Tissera réintègre l’effectif de Huracán après un mois de détention
Facundo Trotta Arrieta
L'expert de Dailysports
Traduit par les éditeurs
Matías Tissera a officiellement réintégré le groupe de Huracán pour le prochain match après avoir passé près d’un mois en détention, rapporte TyC Sports. L’attaquant sera à la disposition de l’équipe pour le match de samedi contre Barracas Central, qui clôturera le Torneo Apertura. Il a repris l’entraînement collectif vendredi dernier, après avoir été libéré de prison plus tôt dans la semaine.
L’ancien avant-centre de Newell’s avait été arrêté fin mars, juste avant un déplacement prévu en Copa Sudamericana pour affronter Corinthians. Il était accusé d’avoir menacé et tenté d’extorquer un homme d’affaires de Córdoba, avec l’implication présumée d’hommes armés, dans un litige autour d’une maison préfabriquée. Tissera aurait exigé 10 000 dollars supplémentaires, à verser en plusieurs fois.

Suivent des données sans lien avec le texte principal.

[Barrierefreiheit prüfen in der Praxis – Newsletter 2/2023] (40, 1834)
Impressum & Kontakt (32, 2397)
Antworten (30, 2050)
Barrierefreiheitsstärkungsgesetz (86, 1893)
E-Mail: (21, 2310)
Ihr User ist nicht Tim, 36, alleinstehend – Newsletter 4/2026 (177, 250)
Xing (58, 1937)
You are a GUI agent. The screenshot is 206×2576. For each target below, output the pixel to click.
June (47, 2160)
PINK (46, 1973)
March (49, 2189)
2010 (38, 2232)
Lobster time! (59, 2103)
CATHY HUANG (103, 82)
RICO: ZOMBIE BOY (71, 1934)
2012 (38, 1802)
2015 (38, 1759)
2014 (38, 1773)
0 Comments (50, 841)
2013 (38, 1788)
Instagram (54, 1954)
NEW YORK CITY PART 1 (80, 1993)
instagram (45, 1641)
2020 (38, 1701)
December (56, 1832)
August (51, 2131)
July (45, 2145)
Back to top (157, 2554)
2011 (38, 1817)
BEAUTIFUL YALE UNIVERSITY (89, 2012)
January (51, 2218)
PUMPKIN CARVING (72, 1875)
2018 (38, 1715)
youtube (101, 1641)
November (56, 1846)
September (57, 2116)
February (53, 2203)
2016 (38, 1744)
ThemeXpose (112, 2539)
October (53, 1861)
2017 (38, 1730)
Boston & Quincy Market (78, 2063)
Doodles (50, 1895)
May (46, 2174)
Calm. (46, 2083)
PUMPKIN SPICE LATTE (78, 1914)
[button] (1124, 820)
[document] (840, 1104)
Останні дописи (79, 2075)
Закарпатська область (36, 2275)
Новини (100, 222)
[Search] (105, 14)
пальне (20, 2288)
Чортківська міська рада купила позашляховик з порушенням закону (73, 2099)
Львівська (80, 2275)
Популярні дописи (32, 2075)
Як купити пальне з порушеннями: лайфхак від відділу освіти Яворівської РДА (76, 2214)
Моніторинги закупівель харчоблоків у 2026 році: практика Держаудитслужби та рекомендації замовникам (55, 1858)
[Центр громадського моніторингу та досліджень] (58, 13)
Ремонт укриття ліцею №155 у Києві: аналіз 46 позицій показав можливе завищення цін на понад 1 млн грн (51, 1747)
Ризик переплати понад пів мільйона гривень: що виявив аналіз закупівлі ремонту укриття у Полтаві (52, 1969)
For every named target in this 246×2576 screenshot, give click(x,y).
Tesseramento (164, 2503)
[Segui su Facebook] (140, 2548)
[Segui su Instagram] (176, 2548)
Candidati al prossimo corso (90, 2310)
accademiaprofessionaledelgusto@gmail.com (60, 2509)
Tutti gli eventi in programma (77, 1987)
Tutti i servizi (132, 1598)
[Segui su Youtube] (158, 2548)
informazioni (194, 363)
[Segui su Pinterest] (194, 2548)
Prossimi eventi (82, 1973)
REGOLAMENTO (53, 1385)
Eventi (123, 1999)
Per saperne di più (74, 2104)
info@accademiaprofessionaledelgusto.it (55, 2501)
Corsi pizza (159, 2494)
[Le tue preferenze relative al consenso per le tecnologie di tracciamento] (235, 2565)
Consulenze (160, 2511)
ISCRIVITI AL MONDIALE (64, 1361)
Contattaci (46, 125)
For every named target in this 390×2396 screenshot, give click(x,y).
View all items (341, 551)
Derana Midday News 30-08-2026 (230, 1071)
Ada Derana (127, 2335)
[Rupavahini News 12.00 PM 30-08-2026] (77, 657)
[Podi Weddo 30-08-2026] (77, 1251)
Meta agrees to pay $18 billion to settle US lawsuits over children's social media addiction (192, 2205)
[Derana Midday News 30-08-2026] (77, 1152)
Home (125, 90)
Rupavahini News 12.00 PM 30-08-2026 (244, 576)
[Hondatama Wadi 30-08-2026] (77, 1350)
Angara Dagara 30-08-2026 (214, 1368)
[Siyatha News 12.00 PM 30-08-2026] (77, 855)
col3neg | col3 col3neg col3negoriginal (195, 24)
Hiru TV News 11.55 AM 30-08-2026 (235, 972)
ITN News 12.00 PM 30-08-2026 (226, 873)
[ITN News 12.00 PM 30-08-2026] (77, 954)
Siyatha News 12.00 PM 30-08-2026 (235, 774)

Après deux demandes de libération sous caution rejetées, la troisième a finalement été acceptée. Son avocat, Adolfo Allende Posse, a fait valoir que le joueur avait des attaches solides en Argentine : un contrat valide avec Huracán, un fils scolarisé, un domicile et une voiture à son nom. Bien que la procédure pénale soit toujours en cours, le tribunal lui a permis de reprendre la compétition professionnelle. Toutefois, Tissera a interdiction de quitter le territoire.
Pendant son incarcération à la prison de Bouwer, Tissera a suivi une routine physique stricte : deux heures d’entraînement quotidien, une alimentation adaptée, et même des matches informels. S’il n’a pas encore retrouvé tout son rythme de compétition, l’entraîneur principal Frank Darío Kudelka compte sur lui pour les playoffs et les derniers matches de poule en Sudamericana.
Après son retour à l’entraînement, Tissera a déclaré : « Je suis très heureux de retrouver le club et de ressentir à nouveau ce qu’est le football. Franchement, je suis heureux. » Sa femme, Sofía Arozamena, a révélé qu’il avait souffert de dépression durant sa détention et avait demandé à ne pas recevoir de visites.